This uses meshpy, which under the hood uses Triangle.

pip install meshpy to install.

NB: Triangle is not open-source software. If you are looking for a quality mesher that is open-source (but a bit more complex to use), look at Gmsh.

In [2]:
import meshpy.triangle as triangle

def round_trip_connect(start, end):
    return [(i, i+1) for i in range(start, end)] + [(end, start)]

def make_mesh():
    points = [(-1, -1), (1, -1), (1, 1), (-1, 1)]
    facets = round_trip_connect(0, len(points)-1)

    circ_start = len(points)
    points.extend(
            (0.25 * np.cos(angle), 0.25 * np.sin(angle))
            for angle in np.linspace(0, 2*np.pi, 30, endpoint=False))

    facets.extend(round_trip_connect(circ_start, len(points)-1))

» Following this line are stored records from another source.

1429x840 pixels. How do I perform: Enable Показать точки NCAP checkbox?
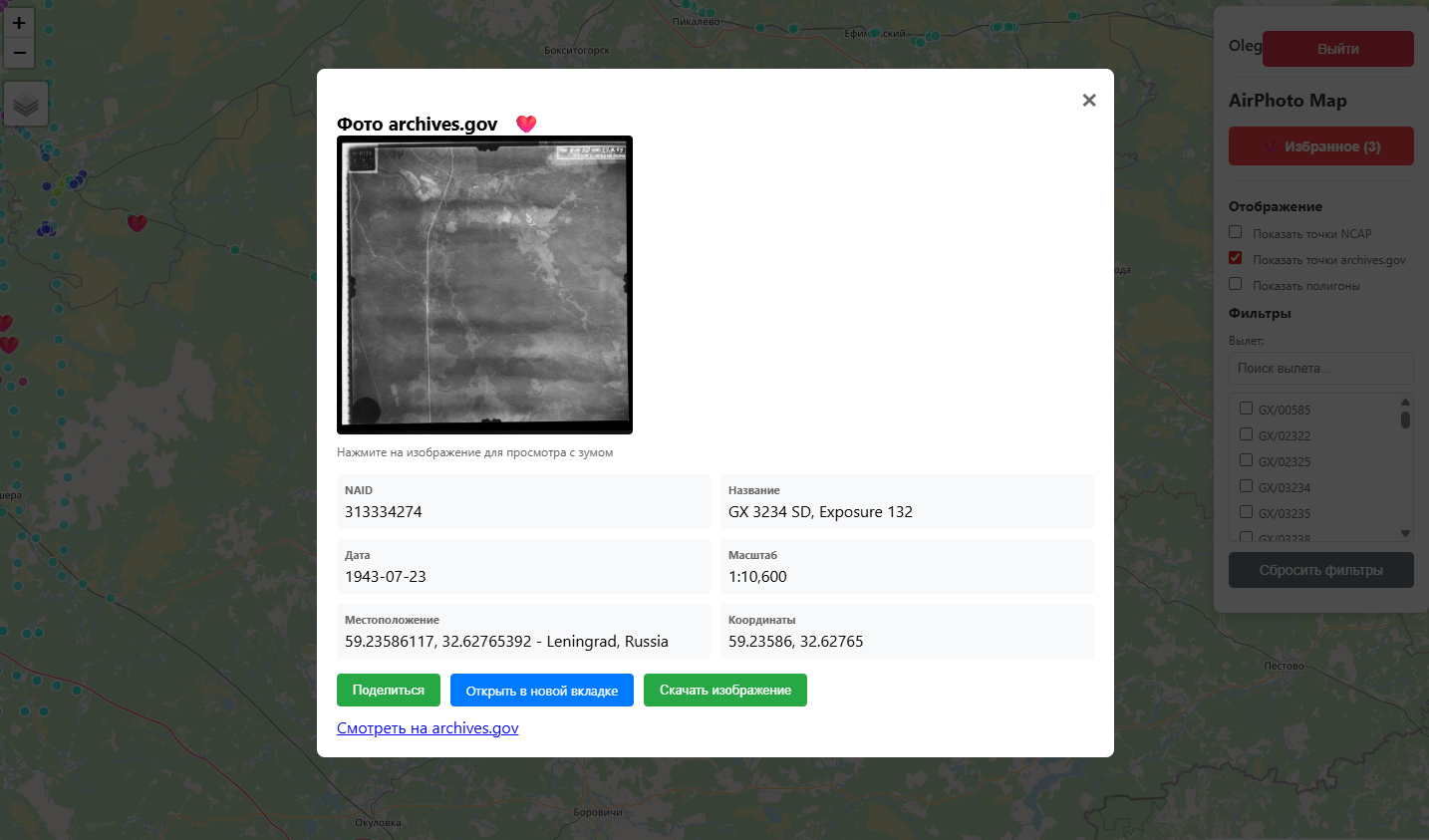(1236, 232)
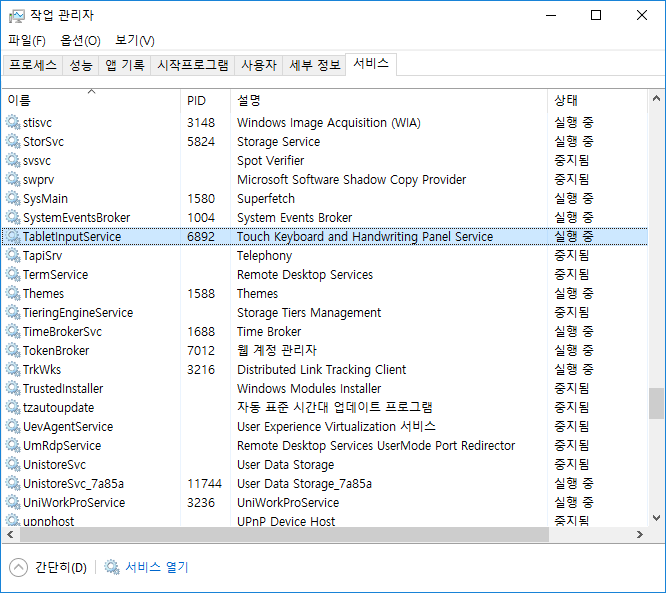Image resolution: width=666 pixels, height=593 pixels.
Task: Open the 파일(F) menu
Action: coord(27,40)
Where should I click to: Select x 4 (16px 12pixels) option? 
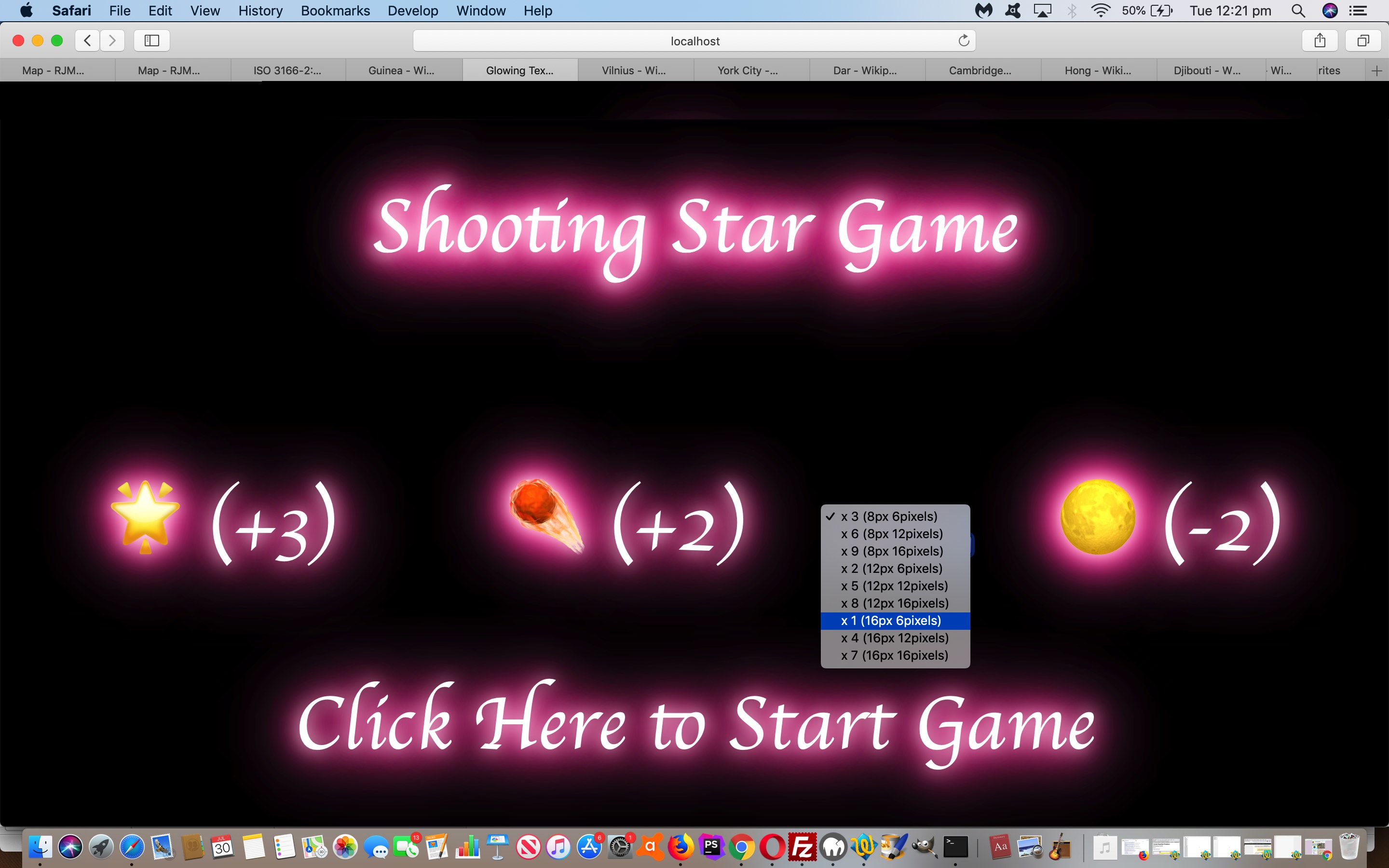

    def needs_refinement(vertices, area):
        bary = np.sum(np.array(vertices), axis=0)/3
        max_area = 0.01 + la.norm(bary, np.inf)*0.01
        return bool(area > max_area)

    info = triangle.MeshInfo()
    info.set_points(points)
    info.set_facets(facets)

    built_mesh = triangle.build(info, refinement_func=needs_refinement)
    return np.array(built_mesh.points), np.array(built_mesh.elements)

V, E = make_mesh()
In [3]:
nv = len(V)
ne = len(E)
print(V.shape)
print(E.shape)
print(E.max())
X, Y = V[:, 0], V[:, 1]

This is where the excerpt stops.